- Born: August 14, 1959
- Origin: Columbus, Ohio, U.S.
- Genres: Jazz, soul
- Instrument(s): Organ, accordion, vocals
- Years active: 2000–present

= Tony Monaco =

American jazz organist

Anthony M. Monaco (born August 14, 1959) is an American jazz organist.

==Biography==
Monaco played accordion from childhood and was heavily influenced by Jimmy Smith in his youth. In 1971, he switched to the organ after hearing Smith play the instrument, and later received personal mentoring from Smith. In the early 2000s, he recorded his debut album in collaboration with Joey DeFrancesco, A New Generation: Paesanos on the New B3 which reached No. 18 on Jazzweek's Top 100 for the year 2003, and began releasing material on Summit Records.

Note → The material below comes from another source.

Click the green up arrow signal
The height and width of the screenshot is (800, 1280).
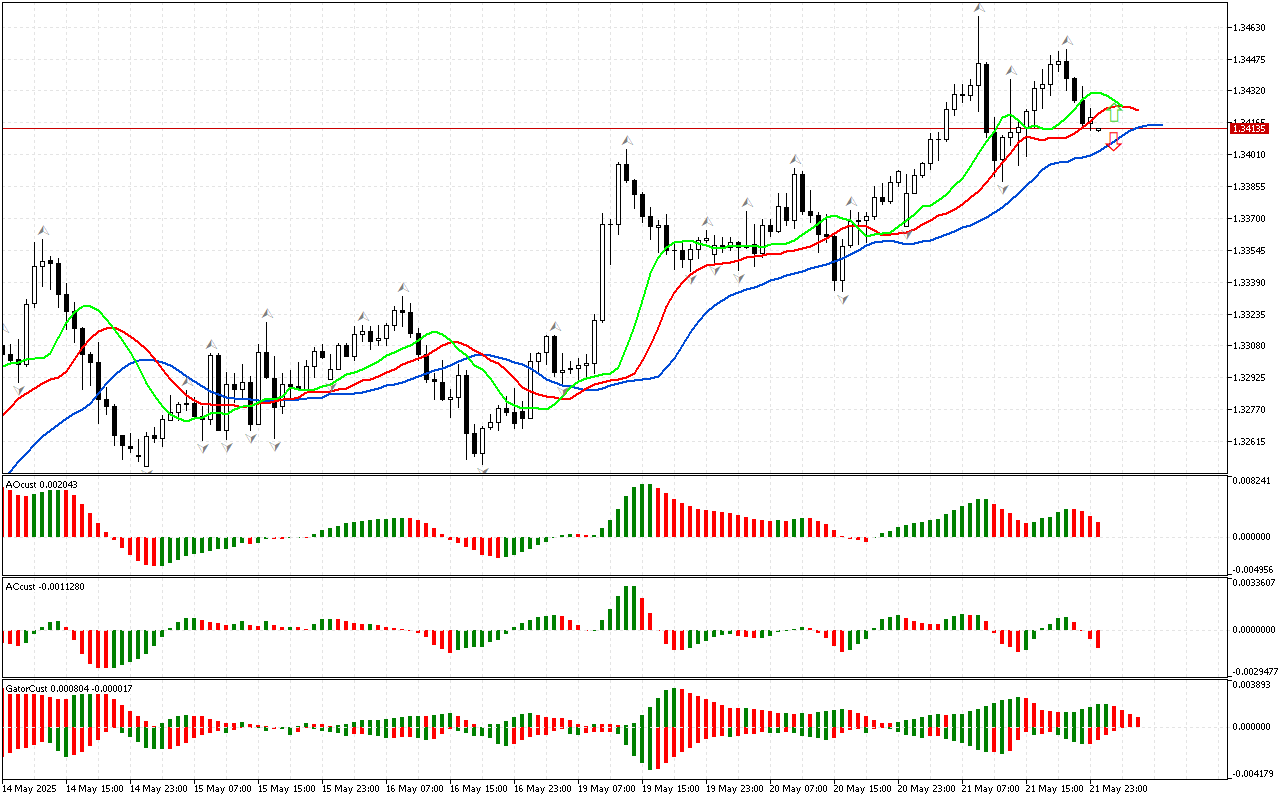point(1115,112)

Monaco's career continued in the 2000s with frequent touring and performances with guitarist Pat Martino. Down Beat International Critics Poll placed Monaco in the top 5 jazz organists for the years 2005–2011.
His most commercially successful album was East to West which reached No. 4 on Jazzweek's Top 100 for the year 2006.

Monaco is also noted for his efforts in jazz education and holds the position of Artist in Residence in Music at Hope College.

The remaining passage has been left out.